There is a phrase that has been used to describe some of the changes and trends that have emerged since the end of the "Great Recession." It is the "new normal." This refers to the observations or beliefs that: the economy is likely to grow at a slower rate; personal income growth is likely to be more muted in the future; that businesses, consumers and governments will need to work their way out of debt; that Baby Boomers will move toward retirement and spend less; and that this combination of factors would have a significant impact on the retail industry. I think that the end result could be more moderate retail spending growth and a somewhat less attractive retail environment. This is why we have taken the time to analyze our existing real estate portfolio and are in the process of strategically selling properties to tenants in industries that will not be a focus for us going forward. It is also why we are widening our investment net a bit to invest in properties that are critical to the operations of tenants outside of retail. Our goal is to move up the credit curve a bit and position our real estate portfolio for this "new normal" investment environment.
I read a blog this week proclaiming that "even cavemen learned to innovate or die." How has innovation impacted the Realty Income brand?
I'm a strong believer in remaining nimble and flexible in order to navigate a dynamic economic environment.

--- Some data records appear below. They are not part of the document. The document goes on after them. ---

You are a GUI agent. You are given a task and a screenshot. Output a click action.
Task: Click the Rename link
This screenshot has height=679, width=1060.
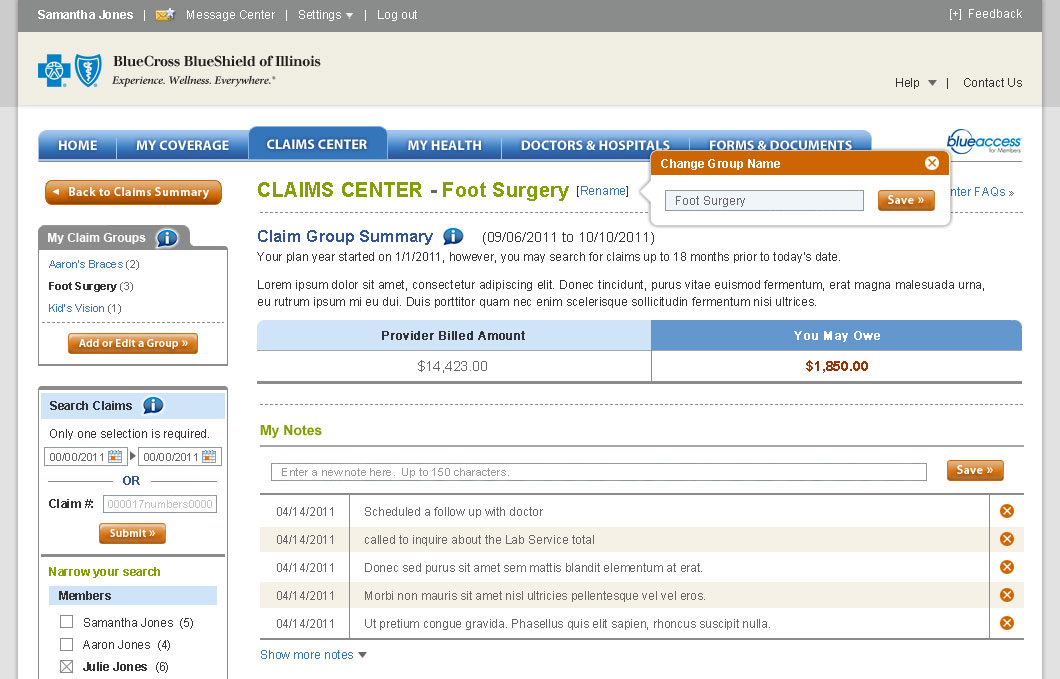pyautogui.click(x=603, y=191)
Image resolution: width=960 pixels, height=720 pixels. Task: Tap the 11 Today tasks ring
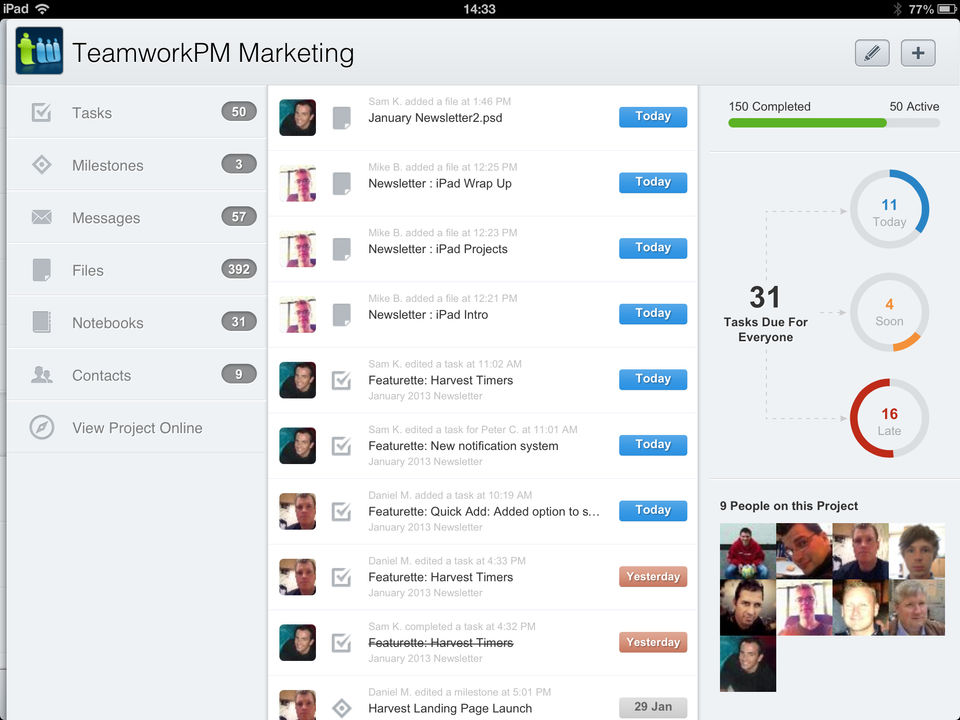point(889,210)
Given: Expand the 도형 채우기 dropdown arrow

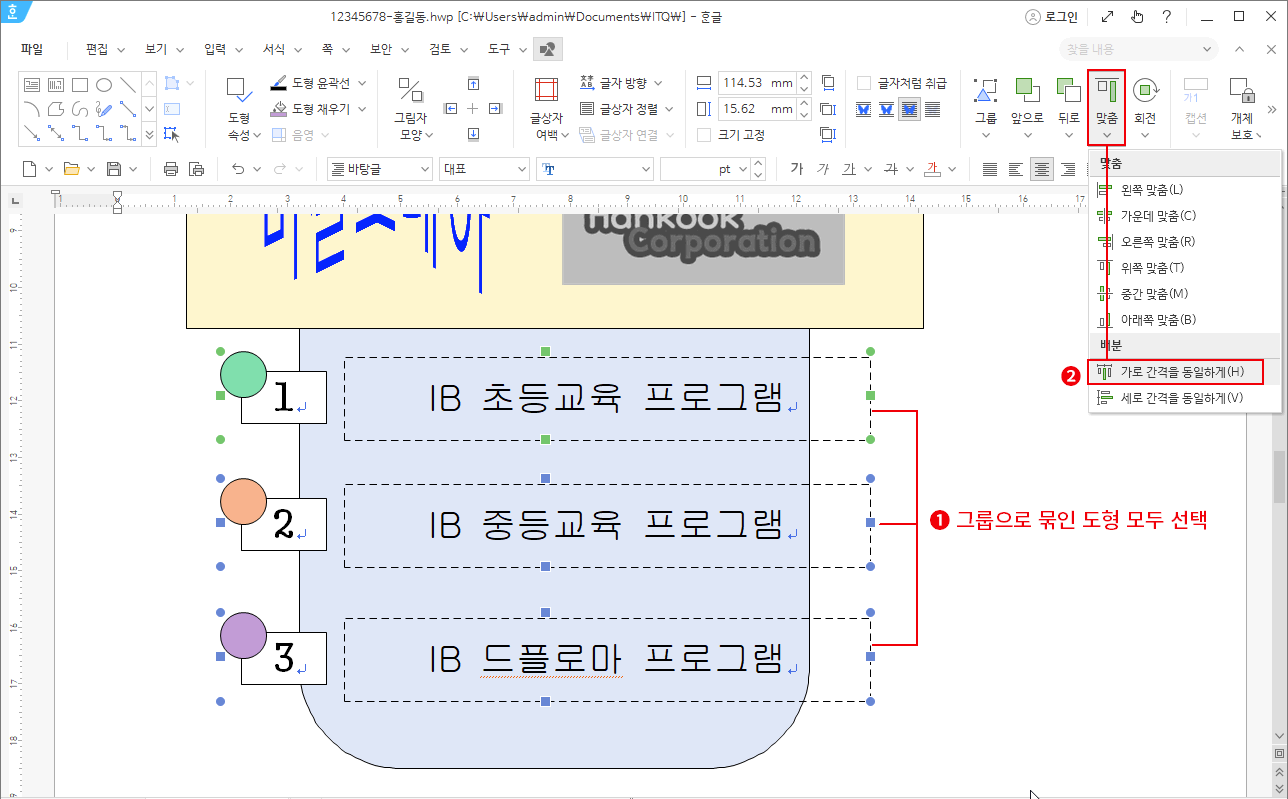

At the same time, I think it's imperative that a company maintain its focus on why it's in business in the first place. So within these boundaries, at Realty Income, we've always looked three, five and ten years ahead to determine where we'd like to be in the future, while also working within the current economic and marketing landscape to capitalize on opportunities that arise. This approach has allowed us to make needed changes in our investment based on changes in our markets, has helped us hone our acquisition strategy as competition increased in recent years, and has allowed us to successfully navigate varying economic cycles throughout the past 43 years.
Realty Income has a trademark brand of being called "The Monthly Dividend Company®". What does that mean to a retiree (a "retired schoolteacher") today?
Our muse is "Ida Mae" from Dubuque, Iowa, a retired schoolteacher. She is the motivation for the decisions that we make, as a management team, with respect to new investments, our operations and the monthly dividend. Our company was formed back in 1969 to provide monthly dividends to its owners. When the company started, our founders felt that as long as they were receiving rent from their tenants every month, it would probably be convenient for their investors to receive dividends every month. So the focus on monthly dividends has been in place for many years. Our shareholders regularly email and send us letters commenting how thankful they are to receive either a check in the mail or see their dividends show up in their account each month. For them dividends are a necessity, not a luxury.
Realty Income closed at $39.29 per share and the 52-week high was $39.82 per share. The market cap is 5.25 billion and the current dividend yield is 4.5%.
Disclosure: At the time of publication, Brad Thomas held no positions in securities mentioned in this article.